In 2014, The American Lawyer published excerpts from 2,000 pages of documents it had obtained from the SEC under a Freedom of Information Act (FOIA) request. The documents showed that former SEC attorney, James Kidney, had pressured the SEC to investigate executives at Goldman Sachs for their involvement in the 2007 investment scam known as Abacus 2007-AC1. Goldman Sachs knew that Abacus, a subprime debt deal, was designed to fail and allowed a hedge fund, John Paulson & Co., to bet against it while recommending it as a good investment to its own clients. The SEC only pursued a mid-level employee, Fabrice Tourre, while settling with Goldman Sachs for $550 million. The SEC brought no charges against John Paulson who made a $1 billion profit shorting the deal after assisting in building its portfolio of debt expected to experience negative credit events.

When Kidney retired from the SEC in March of 2014, he delivered a scathing critique of SEC management in his retirement speech. Kidney said that “On the rare occasions when Enforcement does go to the penthouse, good manners are paramount. Tough enforcement – risky enforcement – is subject to extensive negotiation and weakening.”

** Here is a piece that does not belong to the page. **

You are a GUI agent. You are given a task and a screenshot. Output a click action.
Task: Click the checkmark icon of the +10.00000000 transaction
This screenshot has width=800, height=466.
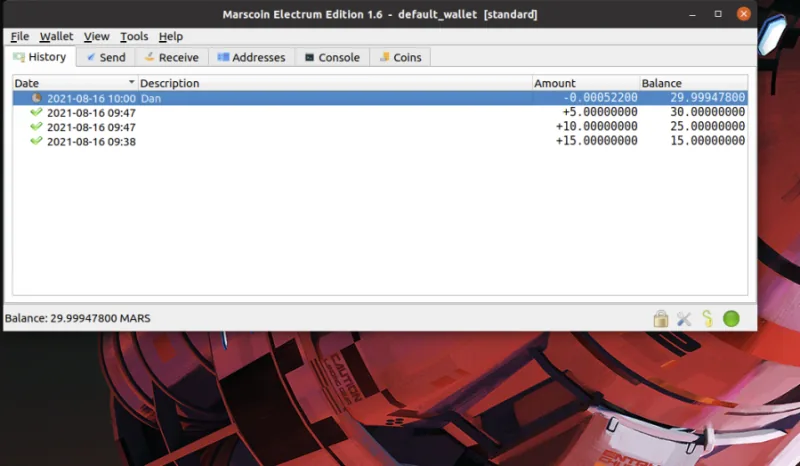(37, 127)
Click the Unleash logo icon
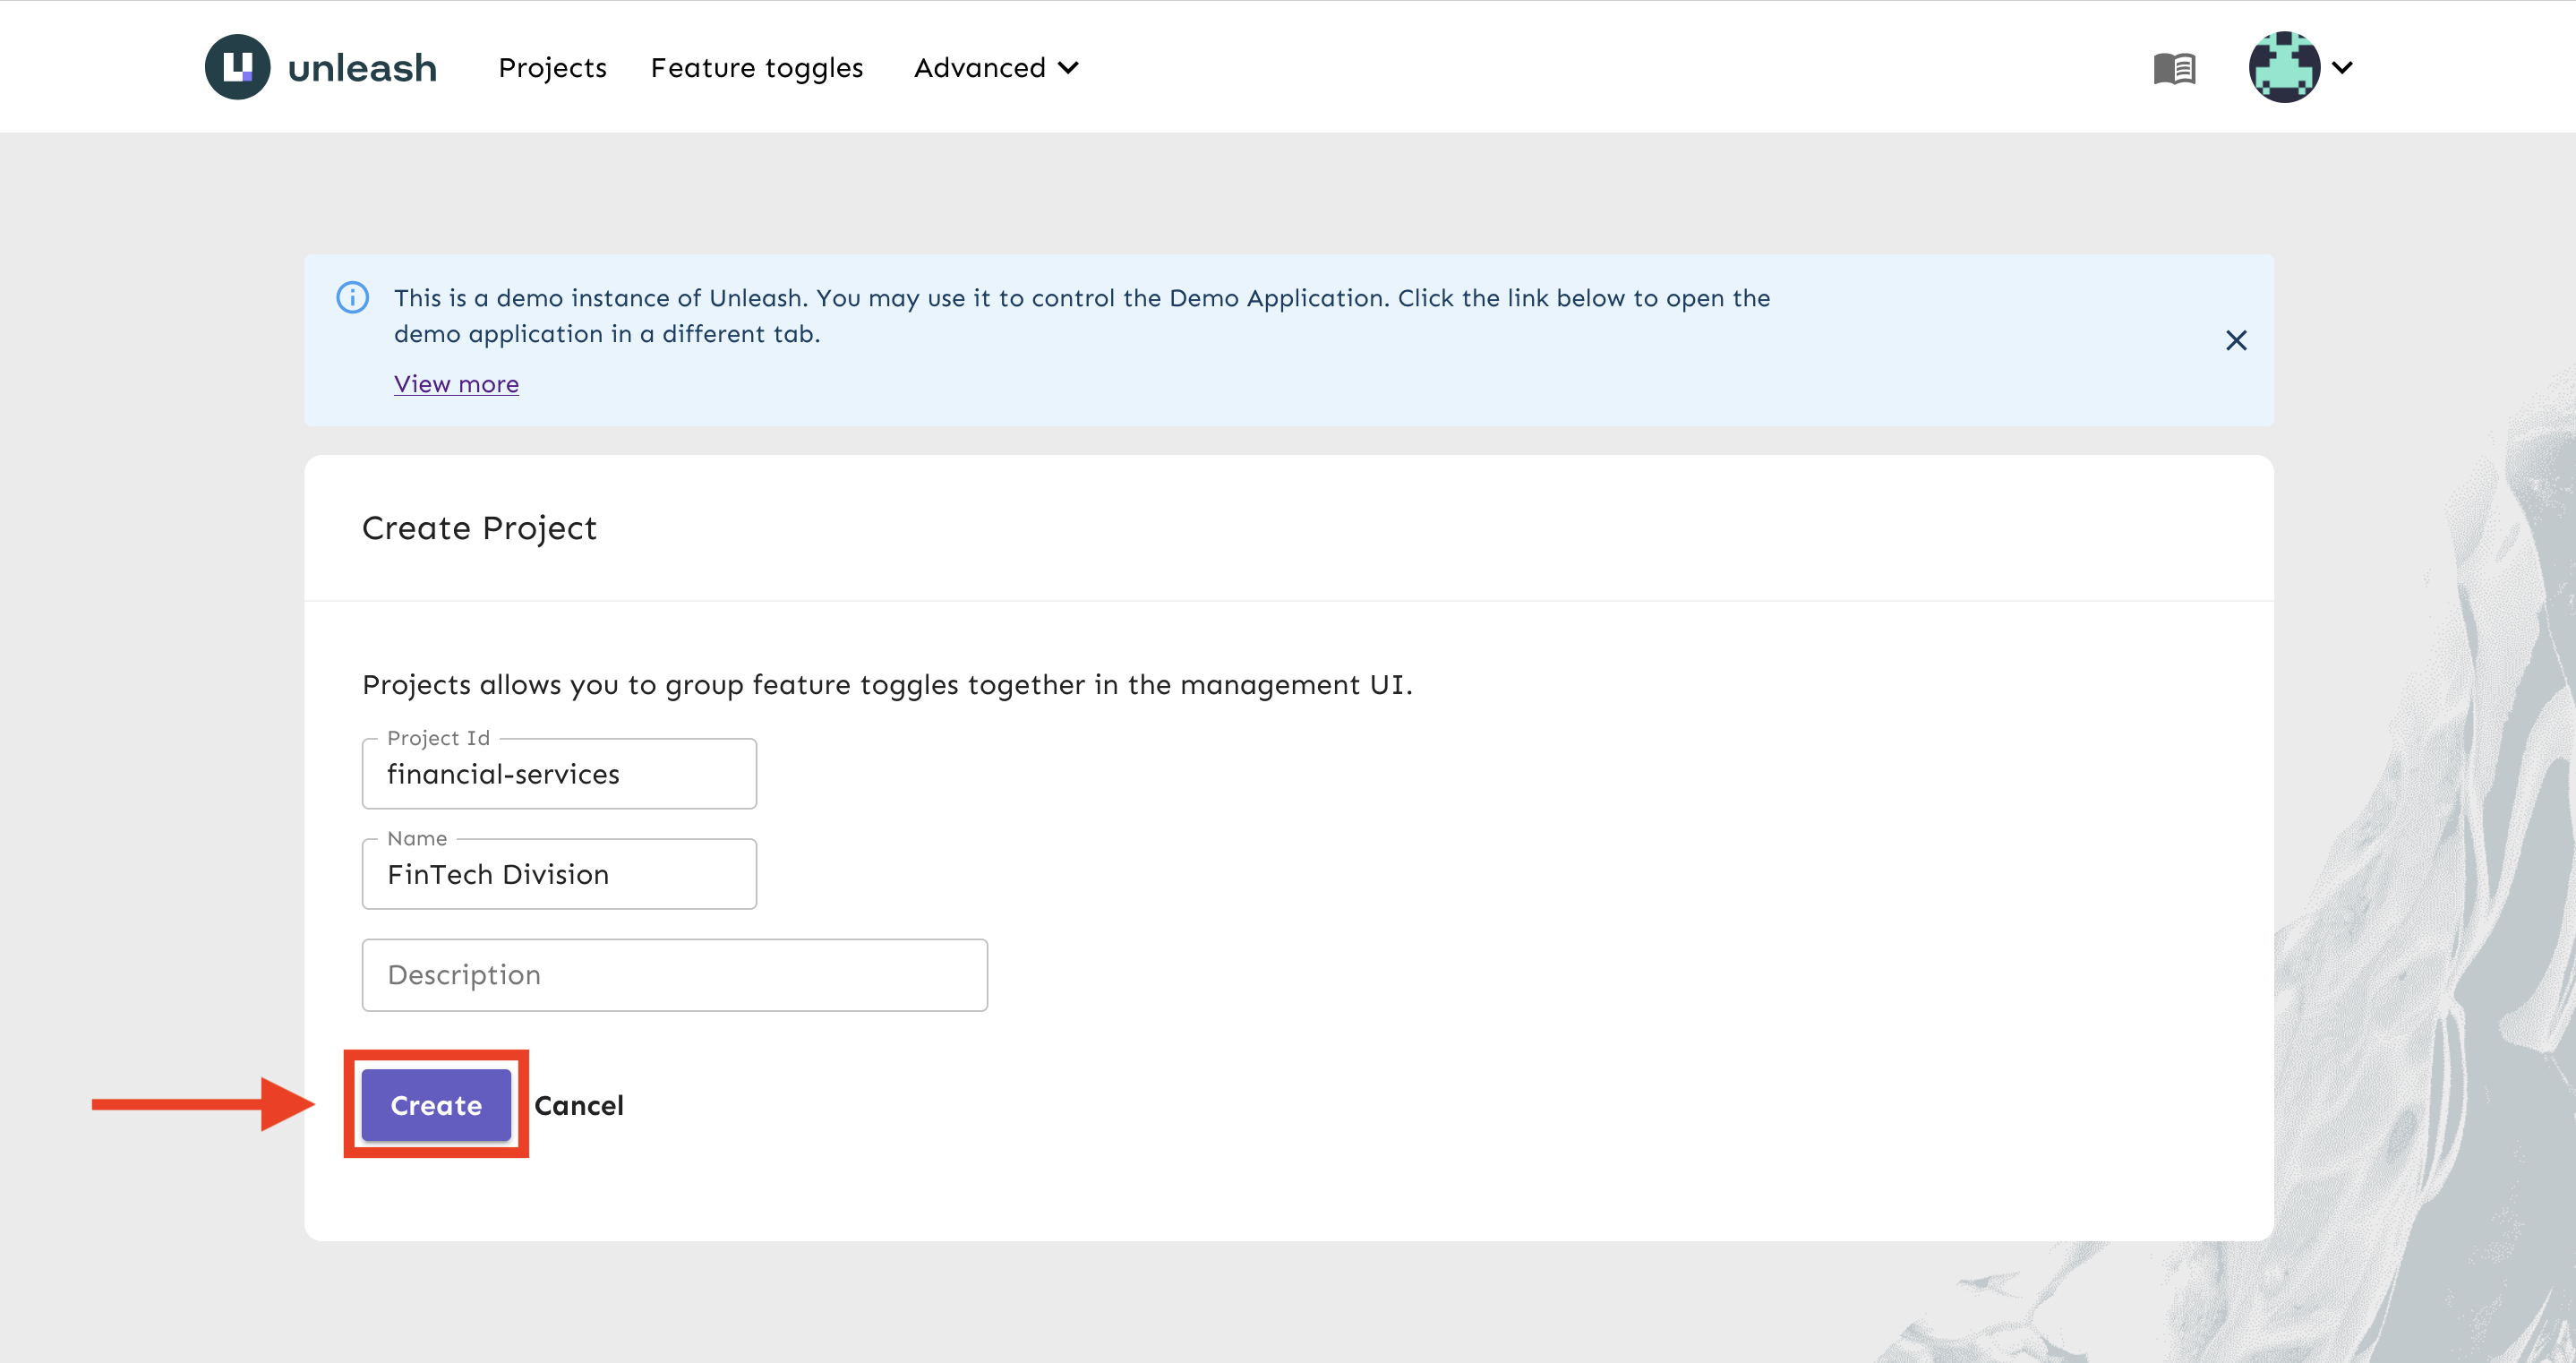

Gary Aguirre, Former SEC Lawyer

Gary Aguirre, Former SEC Lawyer

Kidney’s charges echoed those made by former SEC attorney Gary Aguirre in 2006 when he testified before the U.S. Senate on the Judiciary. During Aguirre’s tenure at the SEC he had pressured his superiors to serve a subpoena on John Mack, a powerful former official at Morgan Stanley. Aguirre wanted to take testimony about Mack’s potential involvement in insider trading. What happened instead was that Mack was protected and Aguirre was fired over the phone while on vacation. The termination looked particularly specious because just three days prior, Aguirre had contacted the Office of Special Counsel to discuss the SEC’s protection of Mack. Aguirre testified to Congress that the SEC had thrown a “roadblock” in his investigation because the suspected insider trader had “powerful political connections.”

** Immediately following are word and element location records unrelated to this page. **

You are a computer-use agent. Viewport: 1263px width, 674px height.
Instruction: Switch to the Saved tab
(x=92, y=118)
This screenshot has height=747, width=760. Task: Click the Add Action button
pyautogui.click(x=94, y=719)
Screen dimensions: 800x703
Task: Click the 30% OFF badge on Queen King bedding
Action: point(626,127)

Yet another SEC attorney, Darcy Flynn, told Congressional investigators and the SEC Inspector General in 2011 that for at least 18 years, the SEC had been shredding documents and emails related to its investigations — documents that it was required under law to preserve. Flynn told investigators that by purging these files, it had impaired the SEC’s ability to see the connections between related frauds.

Even a nonpartisan Congressional watchdog agency has given a failed grade to the SEC. In 2013, the Government Accountability Office (GAO) issued a report on the declining morale among SEC employees. The report found that the SEC ranked 19 out of 22 similarly sized Federal agencies in overall satisfaction and commitment. The GAO said its findings were consistent with the Partnership for Public Service’s analysis of the Office of Personnel Management’s 2012 Employee Viewpoint Survey. That analysis found that “SEC’s overall index score—which measures staff’s general satisfaction and commitment—declined from 73.1 in 2007 to 56 in 2012.”

Long before monetary awards were available for blowing the whistle on wrongdoing, America’s whistleblowers have demonstrated the kind of courage, personal sacrifice and moral compass that is so often missing in those found in political high places.

In a 2012 court decision involving the arrest of peaceful protesters in the Occupy Wall Street movement in Manhattan – another dedicated group of citizens attempting to get their country moving in a positive direction – Federal Judge Jed Rakoff wrote:

“What a huge debt this nation owes to its ‘troublemakers.’ From Thomas Paine to Martin Luther King, Jr., they have forced us to focus on problems we would prefer to downplay or ignore. Yet it is often only with hindsight that we can distinguish those troublemakers who brought us to our senses from those who were simply…troublemakers.”

Is there any doubt left that the real troublemakers that are holding America back and sabotaging the future of the next generation are those still supporting the thoroughly discredited status quo in America?